→ **Assignment**: Write out the entries exactly. None of the pictures should appear in the copy.

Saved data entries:
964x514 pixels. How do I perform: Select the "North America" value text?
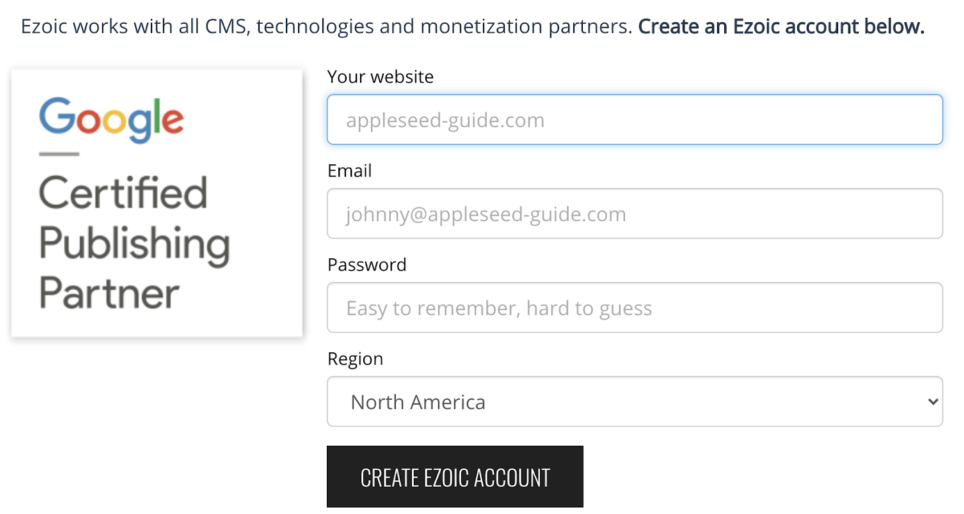point(418,402)
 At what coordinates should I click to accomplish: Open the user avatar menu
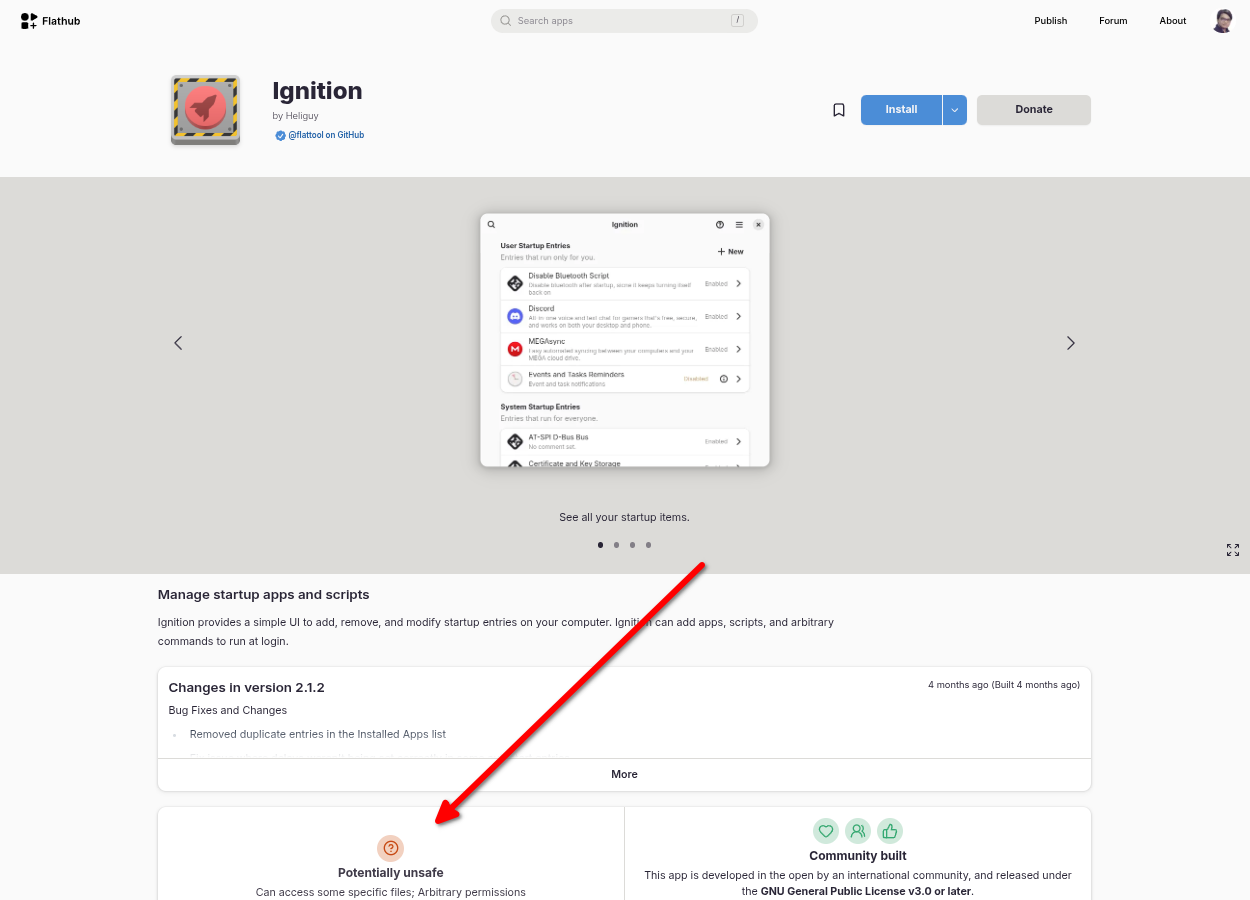coord(1222,21)
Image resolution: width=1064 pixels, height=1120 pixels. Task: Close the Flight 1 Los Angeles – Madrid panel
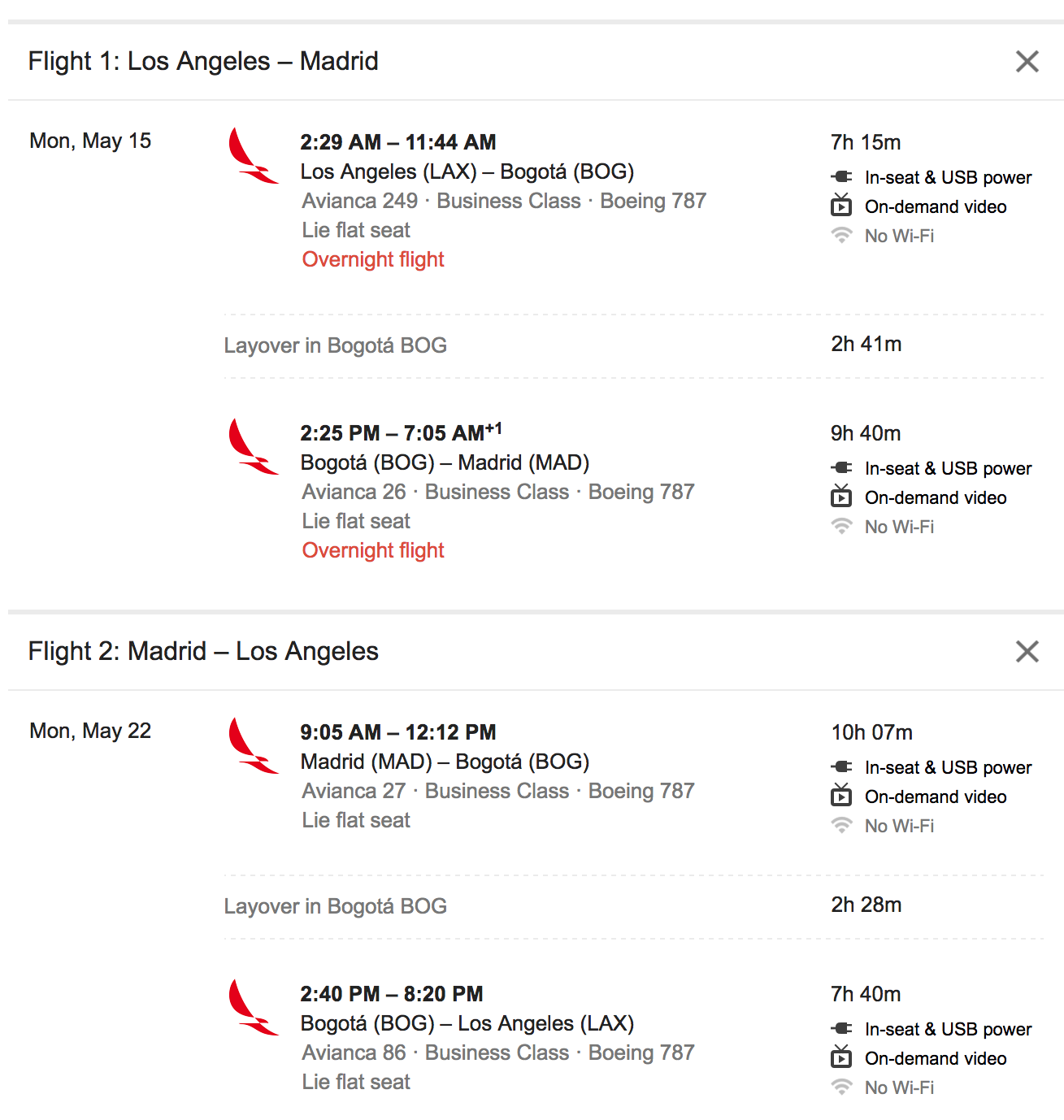pyautogui.click(x=1027, y=61)
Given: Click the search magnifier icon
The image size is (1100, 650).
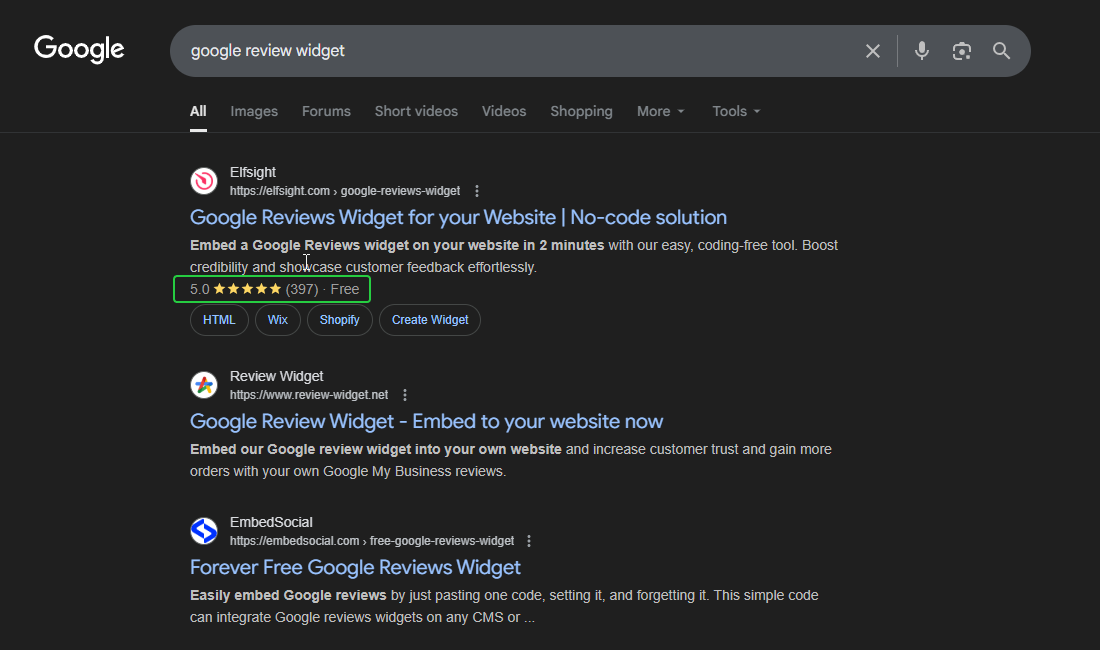Looking at the screenshot, I should tap(1001, 50).
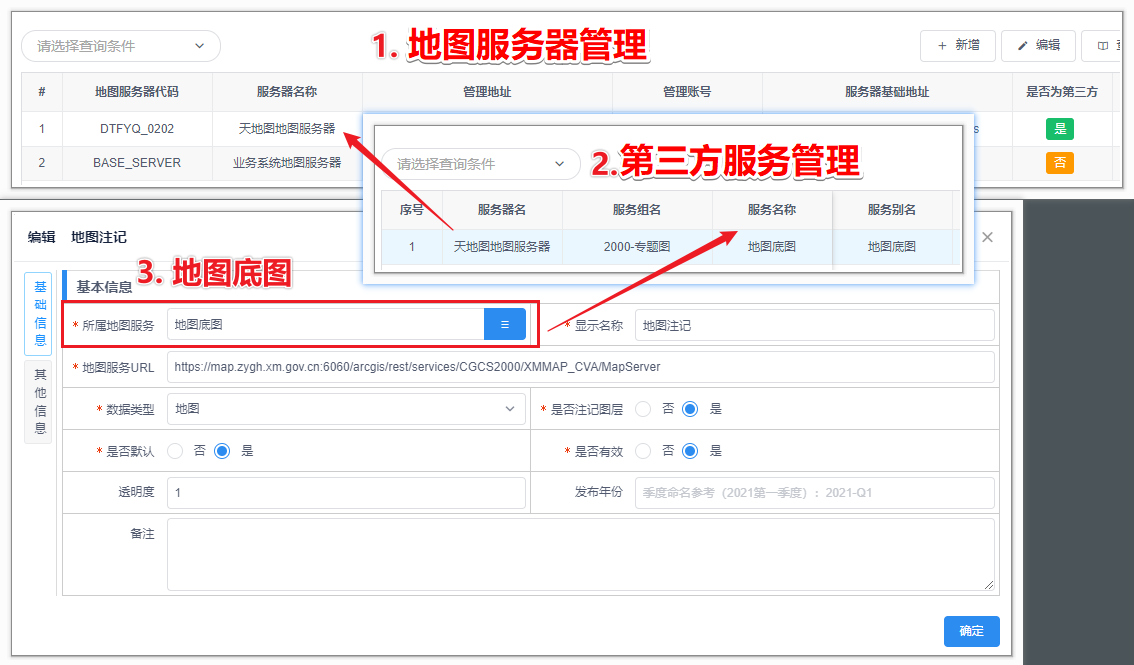Click the 编辑 pencil button

[x=1038, y=46]
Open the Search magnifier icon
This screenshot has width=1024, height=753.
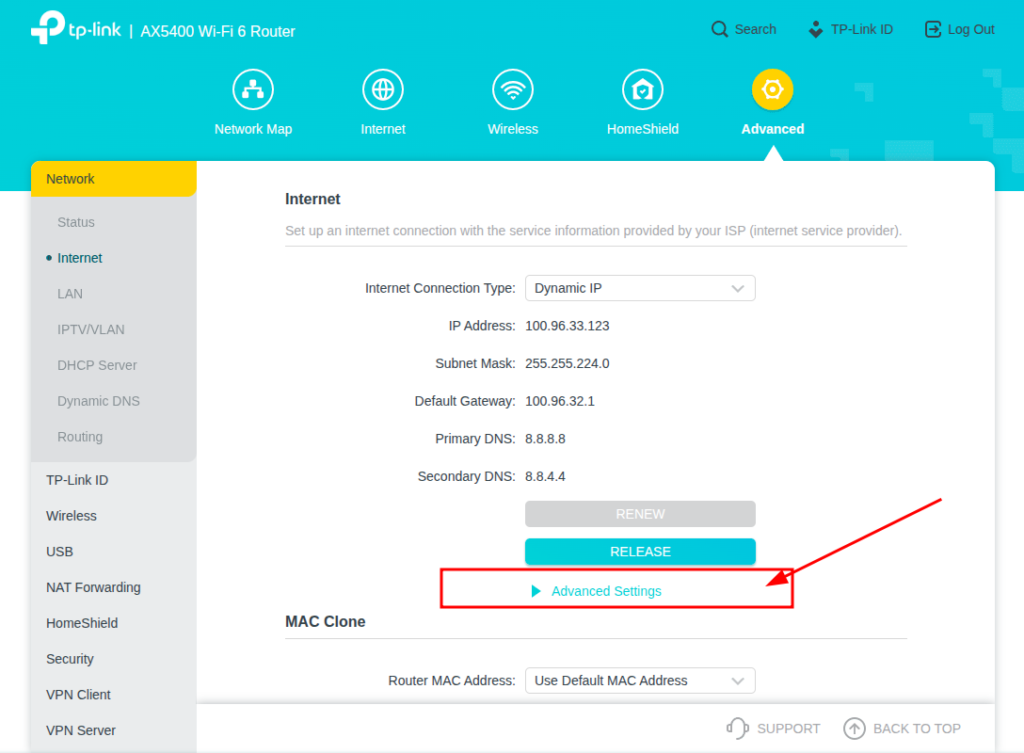click(x=719, y=29)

→ **Task solution**:
964x514 pixels. How do I perform: Select the "North America" value text?
point(418,402)
 At what coordinates should I click to accomplish: Open the user avatar menu
coord(1222,21)
Image resolution: width=1064 pixels, height=1120 pixels. Task: Close the Flight 1 Los Angeles – Madrid panel
pyautogui.click(x=1027, y=61)
Given: Click the search magnifier icon
The image size is (1100, 650).
Looking at the screenshot, I should tap(1001, 50).
Click the 编辑 pencil button

[x=1038, y=46]
Open the Search magnifier icon
This screenshot has width=1024, height=753.
click(x=719, y=29)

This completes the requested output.